PROBLEM TO WORK ON: Work out how many lines below contain "will", then write only that number.

[[ DATA PROVIDED, beginning ]]

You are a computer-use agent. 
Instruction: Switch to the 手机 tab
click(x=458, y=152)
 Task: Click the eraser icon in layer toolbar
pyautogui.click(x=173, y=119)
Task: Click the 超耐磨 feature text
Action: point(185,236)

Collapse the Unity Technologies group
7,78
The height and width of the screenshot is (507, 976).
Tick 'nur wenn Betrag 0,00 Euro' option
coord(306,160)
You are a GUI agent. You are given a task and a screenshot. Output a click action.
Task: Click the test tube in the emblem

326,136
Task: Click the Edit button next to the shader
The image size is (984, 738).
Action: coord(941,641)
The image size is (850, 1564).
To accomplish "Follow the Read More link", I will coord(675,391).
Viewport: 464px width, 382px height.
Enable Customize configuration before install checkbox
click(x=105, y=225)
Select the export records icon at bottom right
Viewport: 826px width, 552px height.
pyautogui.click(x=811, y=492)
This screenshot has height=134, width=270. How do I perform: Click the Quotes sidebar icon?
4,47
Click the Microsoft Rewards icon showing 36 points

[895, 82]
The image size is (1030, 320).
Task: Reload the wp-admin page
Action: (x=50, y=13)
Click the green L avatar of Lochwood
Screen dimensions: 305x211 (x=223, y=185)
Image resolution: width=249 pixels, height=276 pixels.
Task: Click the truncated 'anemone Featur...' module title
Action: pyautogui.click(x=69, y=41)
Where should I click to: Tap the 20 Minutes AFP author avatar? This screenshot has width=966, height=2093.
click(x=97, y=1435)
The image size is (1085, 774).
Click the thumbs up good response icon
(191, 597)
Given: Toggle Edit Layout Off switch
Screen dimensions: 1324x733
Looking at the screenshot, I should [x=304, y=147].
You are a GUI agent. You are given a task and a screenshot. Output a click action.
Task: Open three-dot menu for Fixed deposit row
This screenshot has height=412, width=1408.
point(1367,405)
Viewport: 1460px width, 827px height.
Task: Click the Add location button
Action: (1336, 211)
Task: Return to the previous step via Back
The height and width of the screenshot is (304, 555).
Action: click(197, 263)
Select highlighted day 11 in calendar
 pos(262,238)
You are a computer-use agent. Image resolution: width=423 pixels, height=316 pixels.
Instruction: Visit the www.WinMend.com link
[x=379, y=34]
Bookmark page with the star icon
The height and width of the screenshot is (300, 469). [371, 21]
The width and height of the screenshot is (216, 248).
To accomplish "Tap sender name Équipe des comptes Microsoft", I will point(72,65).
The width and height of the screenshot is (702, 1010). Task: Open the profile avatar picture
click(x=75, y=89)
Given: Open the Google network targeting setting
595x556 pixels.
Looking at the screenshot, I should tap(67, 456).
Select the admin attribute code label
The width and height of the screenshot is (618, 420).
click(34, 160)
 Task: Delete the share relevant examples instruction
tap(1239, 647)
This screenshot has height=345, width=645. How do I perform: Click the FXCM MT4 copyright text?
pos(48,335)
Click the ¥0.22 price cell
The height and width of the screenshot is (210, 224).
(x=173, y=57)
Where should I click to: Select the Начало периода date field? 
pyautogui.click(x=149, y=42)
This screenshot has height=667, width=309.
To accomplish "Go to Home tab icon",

[[ DATA PROVIDED, end ]]

EXPECTED ANSWER: 2